At its worst, treason was committed by high-ranking White House officials. At its best, we have witnessed a startling abuse of power by this administration, one which has seriously compromised our national security, jeopardized the war on terror and placed the lives of a covert CIA operative and her contacts in danger; all of what so far appears to be a reprehensible act of political retribution.
What we know at this point is that, on July 14th, 2003, the covert identity of a CIA agent was revealed to the American public by conservative commentator Robert Novak.
As a direct result, an entire intelligence network was destroyed, and our ability to thwart another terrorist attack was recklessly compromised.
We know that a State Department memo containing Valerie Plame’s identity was marked as classified and circulated on June 10th, 2003, under the direction of Undersecretary of State for Political Affairs Marc Grossman.
We know that Secretary of State Colin Powell requested a copy of the memo the day after Ambassador Joe Wilson’s op-ed discrediting the administration’s case for the war in Iraq appeared in the New York Times.

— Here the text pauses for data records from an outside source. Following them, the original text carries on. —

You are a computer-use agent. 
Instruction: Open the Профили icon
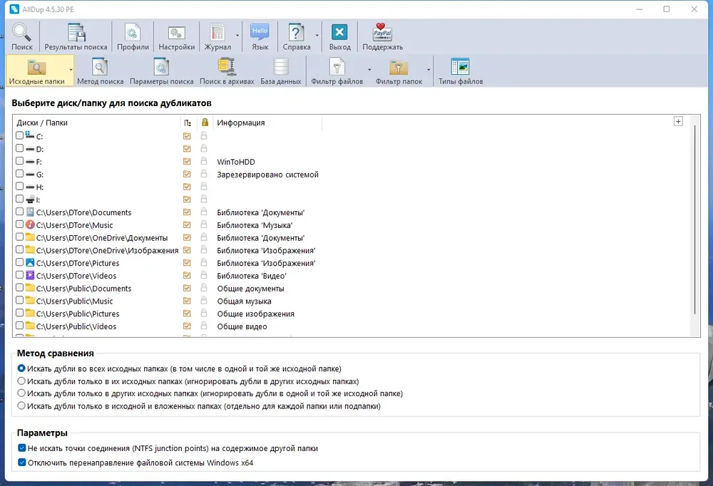(133, 33)
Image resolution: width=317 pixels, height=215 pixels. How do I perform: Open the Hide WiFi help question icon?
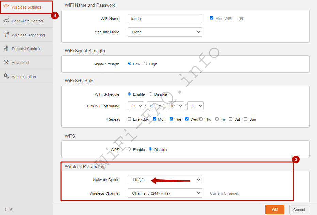pyautogui.click(x=242, y=19)
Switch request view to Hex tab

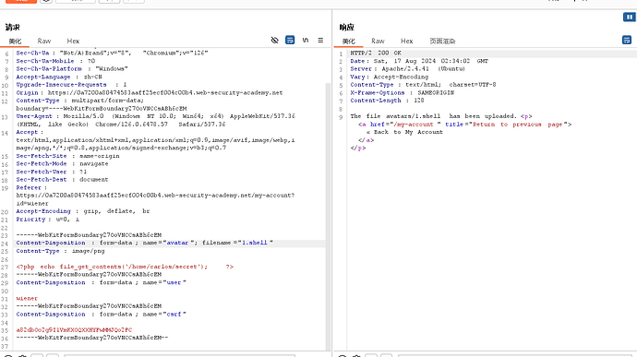73,41
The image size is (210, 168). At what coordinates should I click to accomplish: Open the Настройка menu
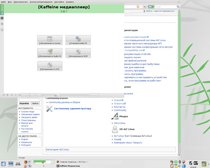tap(59, 2)
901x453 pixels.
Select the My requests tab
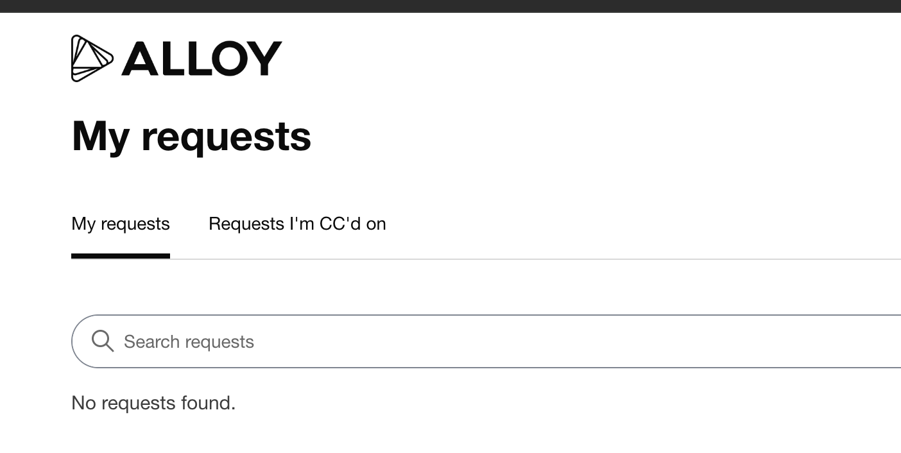(x=121, y=224)
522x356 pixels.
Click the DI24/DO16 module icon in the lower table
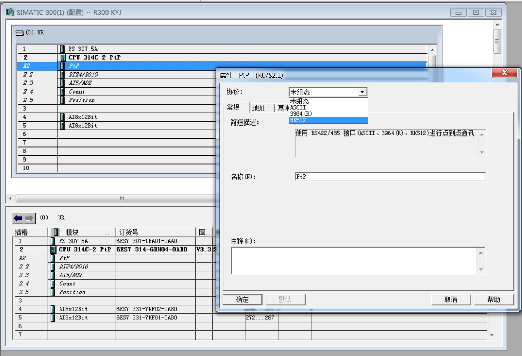[x=53, y=267]
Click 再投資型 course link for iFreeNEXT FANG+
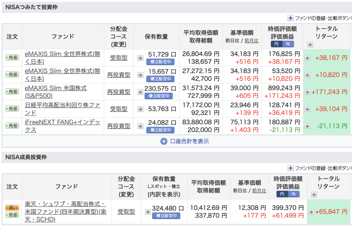Image resolution: width=352 pixels, height=226 pixels. pyautogui.click(x=119, y=126)

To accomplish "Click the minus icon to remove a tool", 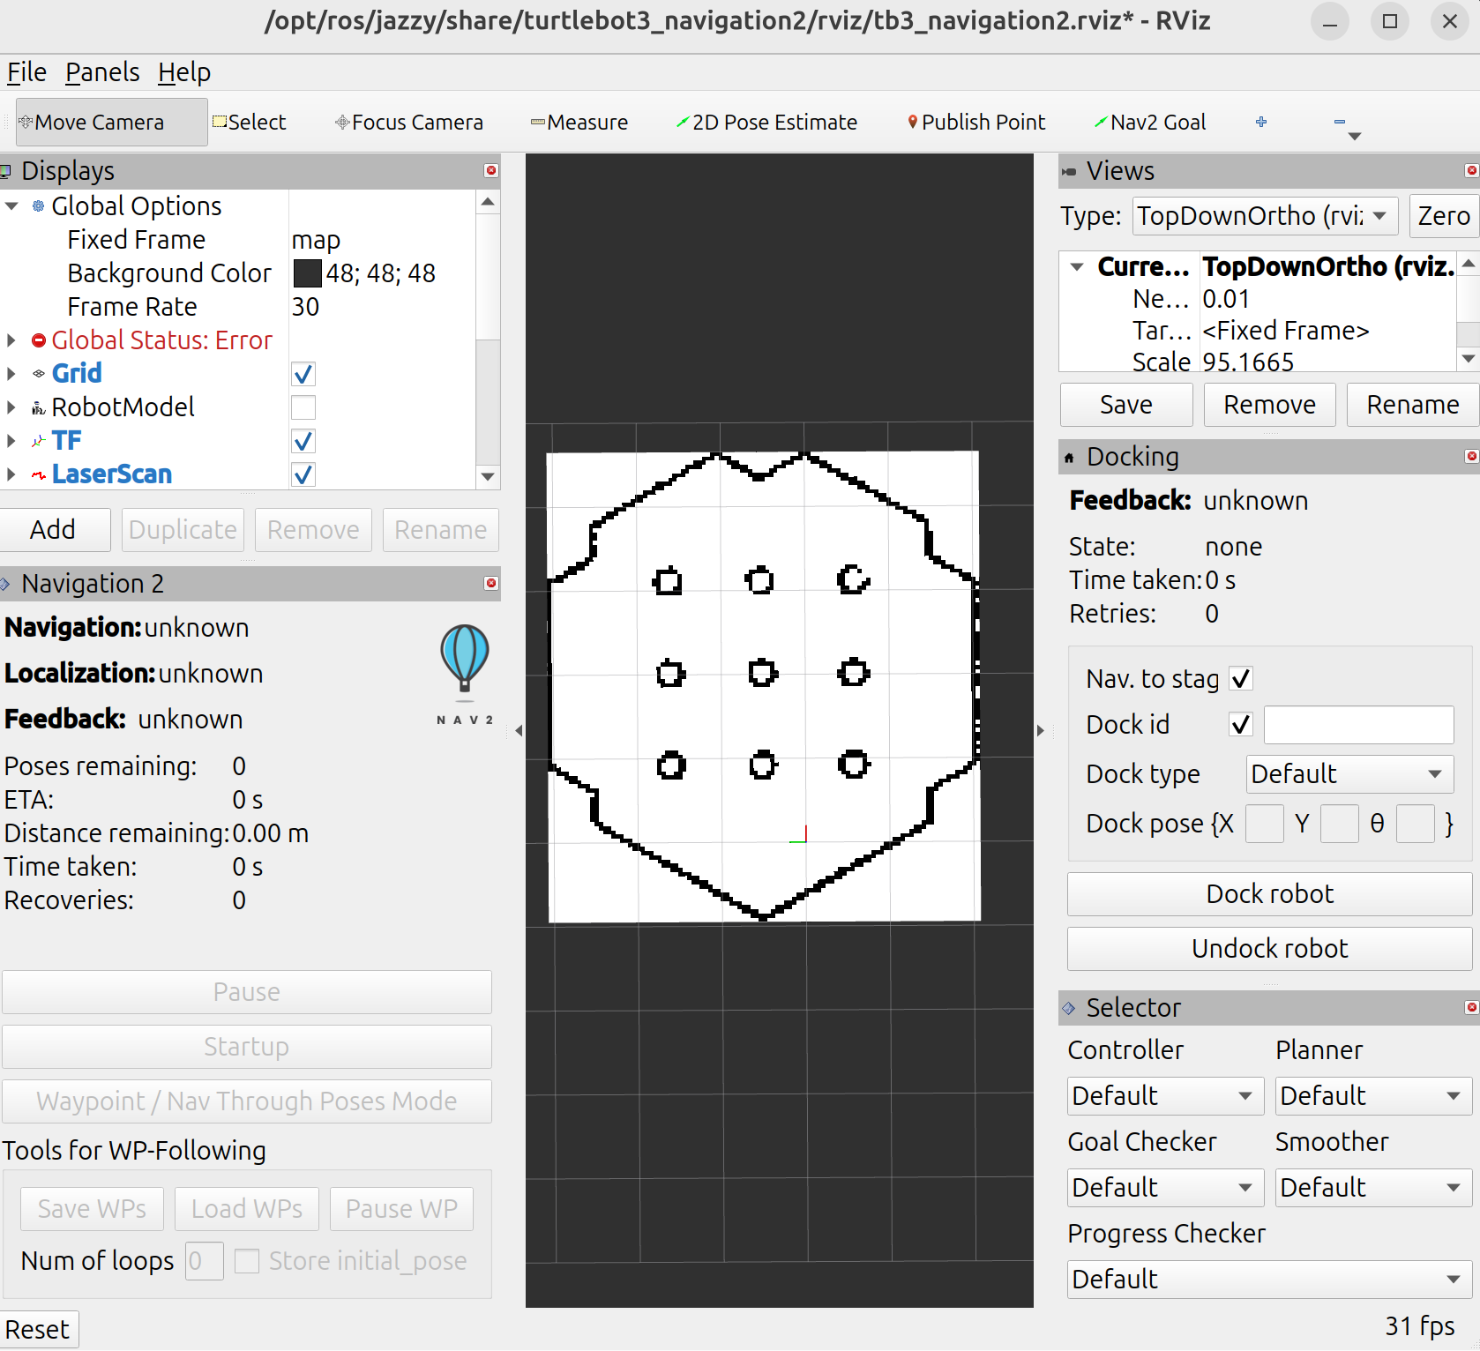I will pos(1340,122).
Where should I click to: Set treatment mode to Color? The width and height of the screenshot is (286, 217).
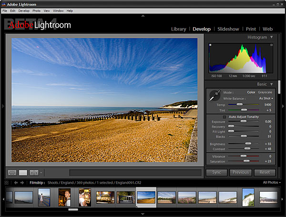[x=251, y=92]
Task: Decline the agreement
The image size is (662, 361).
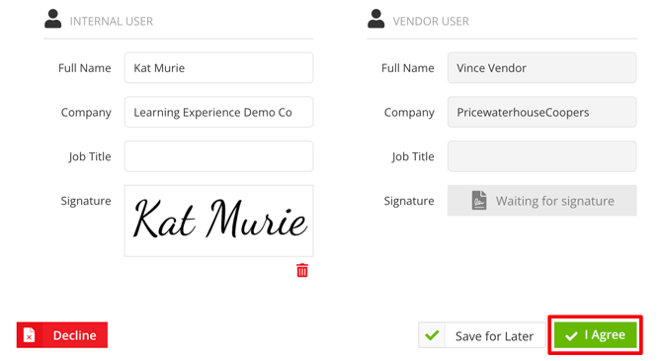Action: point(62,335)
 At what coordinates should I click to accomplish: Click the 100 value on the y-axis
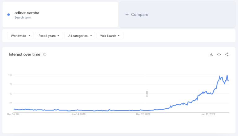[10, 75]
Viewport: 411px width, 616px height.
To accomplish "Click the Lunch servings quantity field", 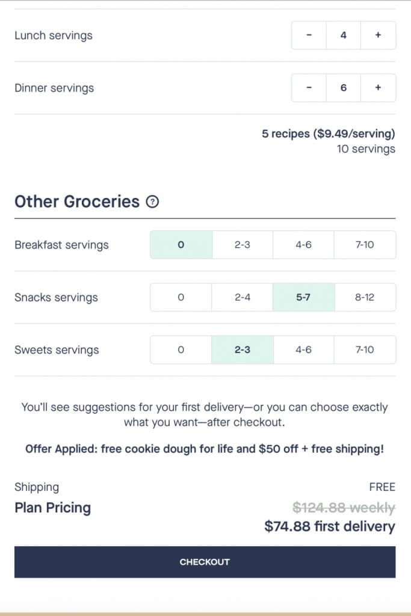I will pyautogui.click(x=344, y=35).
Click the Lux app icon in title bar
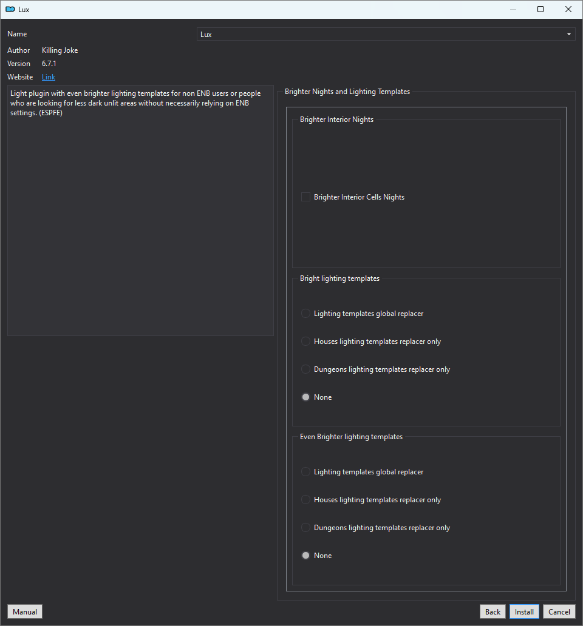Viewport: 583px width, 626px height. point(10,9)
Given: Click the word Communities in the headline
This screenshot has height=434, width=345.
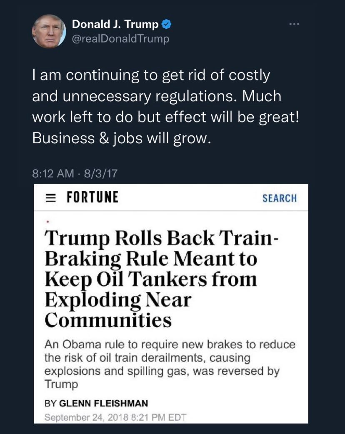Looking at the screenshot, I should [108, 320].
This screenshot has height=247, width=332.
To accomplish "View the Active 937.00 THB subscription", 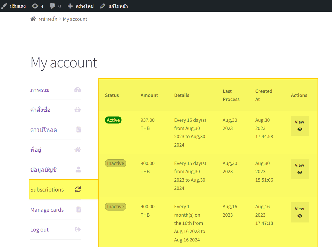I will pos(300,126).
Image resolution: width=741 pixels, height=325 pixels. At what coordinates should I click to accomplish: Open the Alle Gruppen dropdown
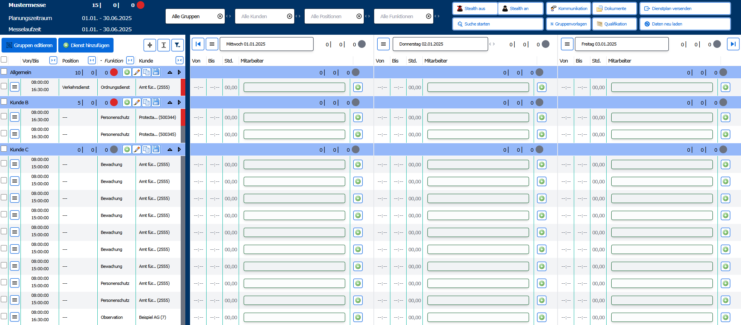pos(195,16)
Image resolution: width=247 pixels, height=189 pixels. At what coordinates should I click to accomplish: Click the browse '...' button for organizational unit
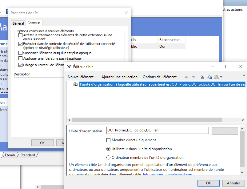coord(225,131)
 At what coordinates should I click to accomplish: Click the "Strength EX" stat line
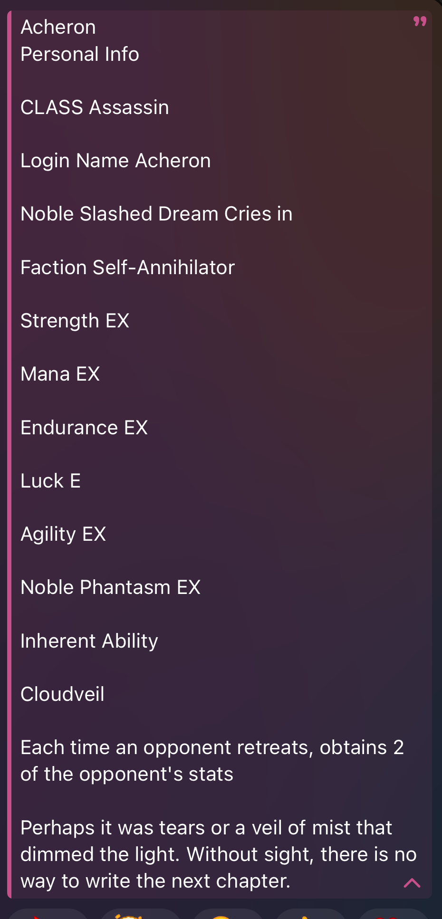pos(75,321)
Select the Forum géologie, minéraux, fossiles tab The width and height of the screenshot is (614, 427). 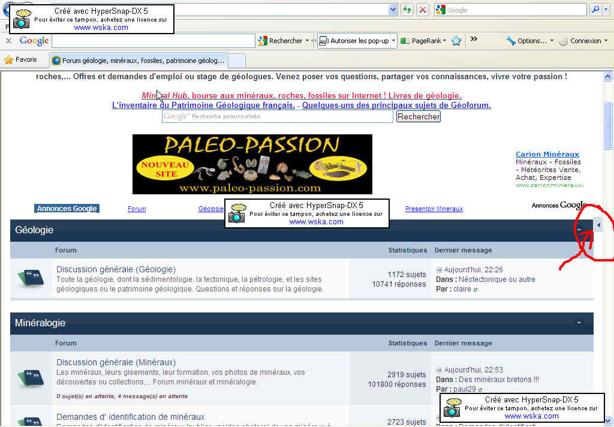pyautogui.click(x=139, y=61)
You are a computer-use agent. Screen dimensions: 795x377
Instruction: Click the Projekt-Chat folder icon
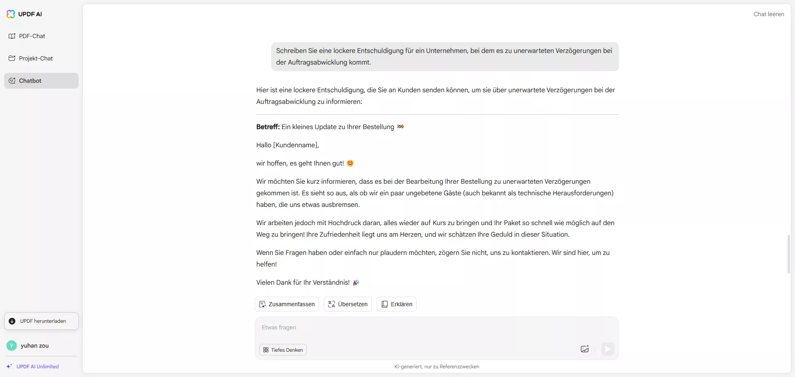coord(12,58)
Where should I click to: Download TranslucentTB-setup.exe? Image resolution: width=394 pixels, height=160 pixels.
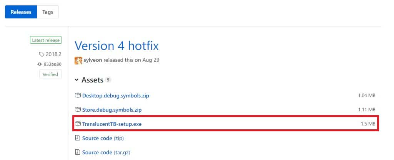click(x=112, y=124)
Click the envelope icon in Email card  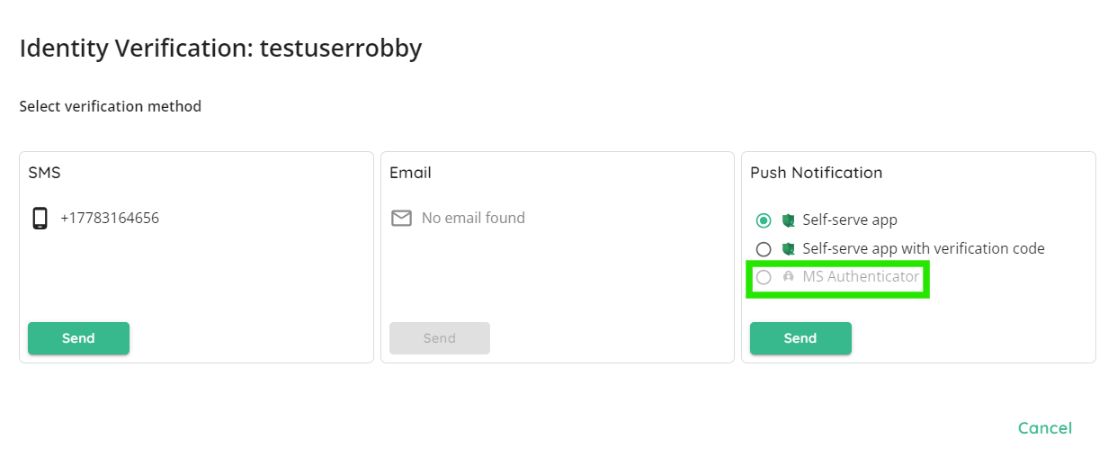(401, 218)
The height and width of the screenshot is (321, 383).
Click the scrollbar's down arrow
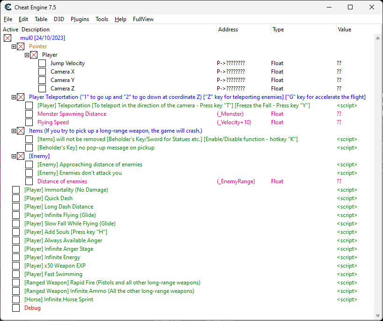tap(377, 315)
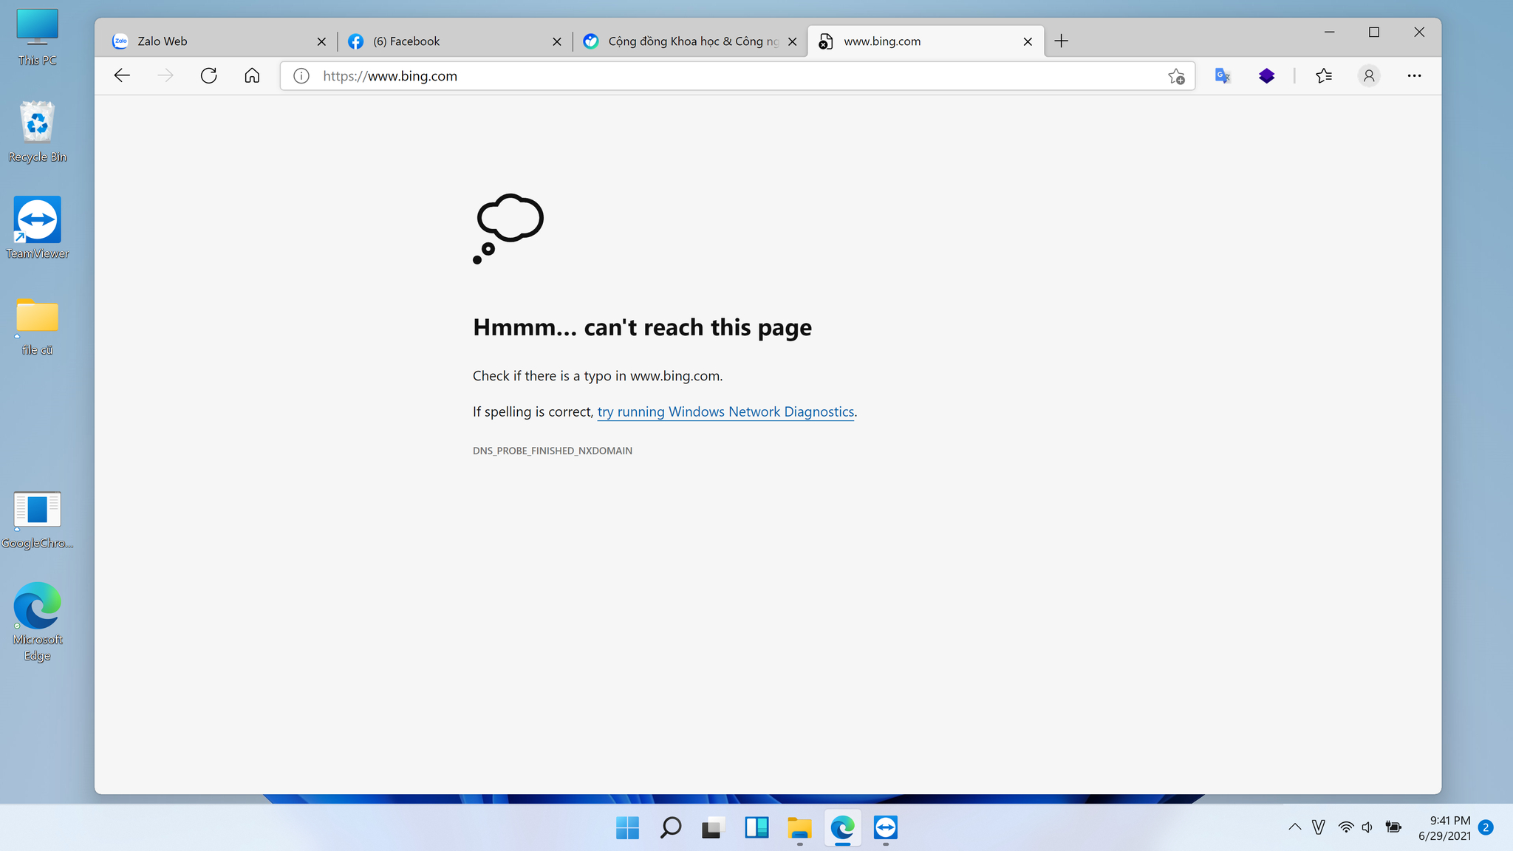
Task: Click the address bar URL field
Action: pyautogui.click(x=737, y=76)
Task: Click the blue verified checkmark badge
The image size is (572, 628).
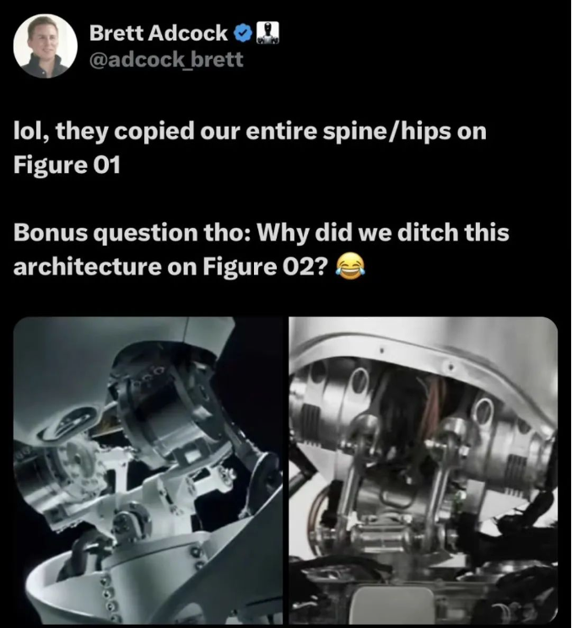Action: click(x=242, y=33)
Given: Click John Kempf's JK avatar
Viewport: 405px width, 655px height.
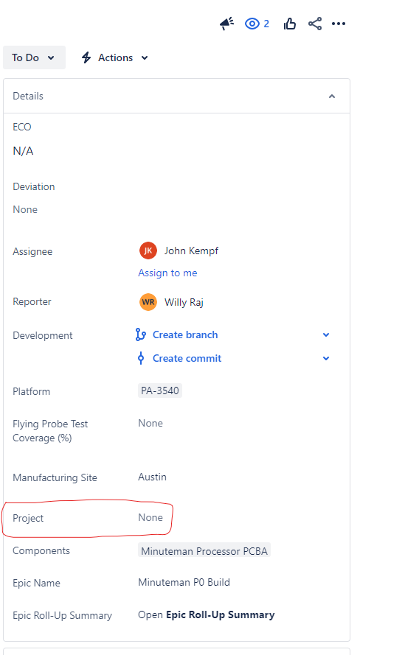Looking at the screenshot, I should pyautogui.click(x=148, y=251).
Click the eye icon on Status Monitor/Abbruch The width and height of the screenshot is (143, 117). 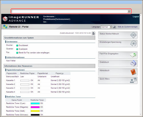[133, 35]
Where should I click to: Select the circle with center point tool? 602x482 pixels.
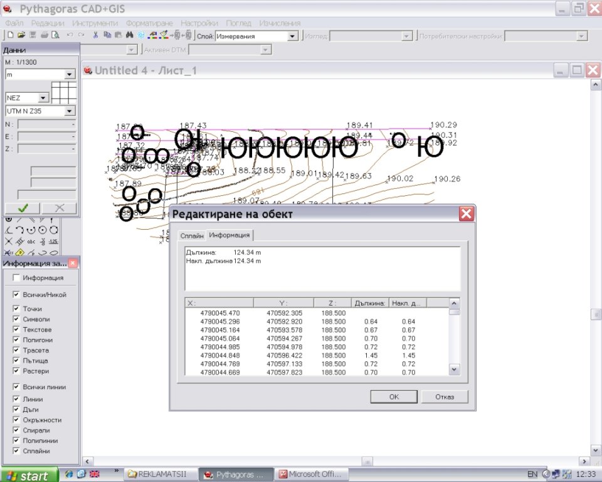(42, 230)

We know that on July 7th, 2003, Secretary Powell took that memo on the Air Force One, where other senior administration officials may have had access to it. We also understand that Press Secretary Ari Fleischer may have had access to the same document.
That very day, Karl Rove, the president’s deputy chief of staff and senior political adviser, discussed the identity of Ambassador Wilson’s wife with Time reporter Matthew Cooper.
We also know that the vice president’s chief of staff Scooter Libby discussed Valerie Plame’s identity with reporters.
Despite the information we have about the leak of Valerie Plame’s identity, many questions remain.
Aside from Karl Rove, Scooter Libby, Colin Powell and Ari Fleischer, who else in the White House had access to the classified memo?
Given that so many of the president’s men had access to the memo, it is incumbent upon Congress, the special prosecutor and the American people to ask the following difficult question: What did President Bush know about the Valerie Plame leak and when did he know it?
Ah, yes. The Watergate question: What did the president know and when did he know it? And this is worse than Watergate. Much worse.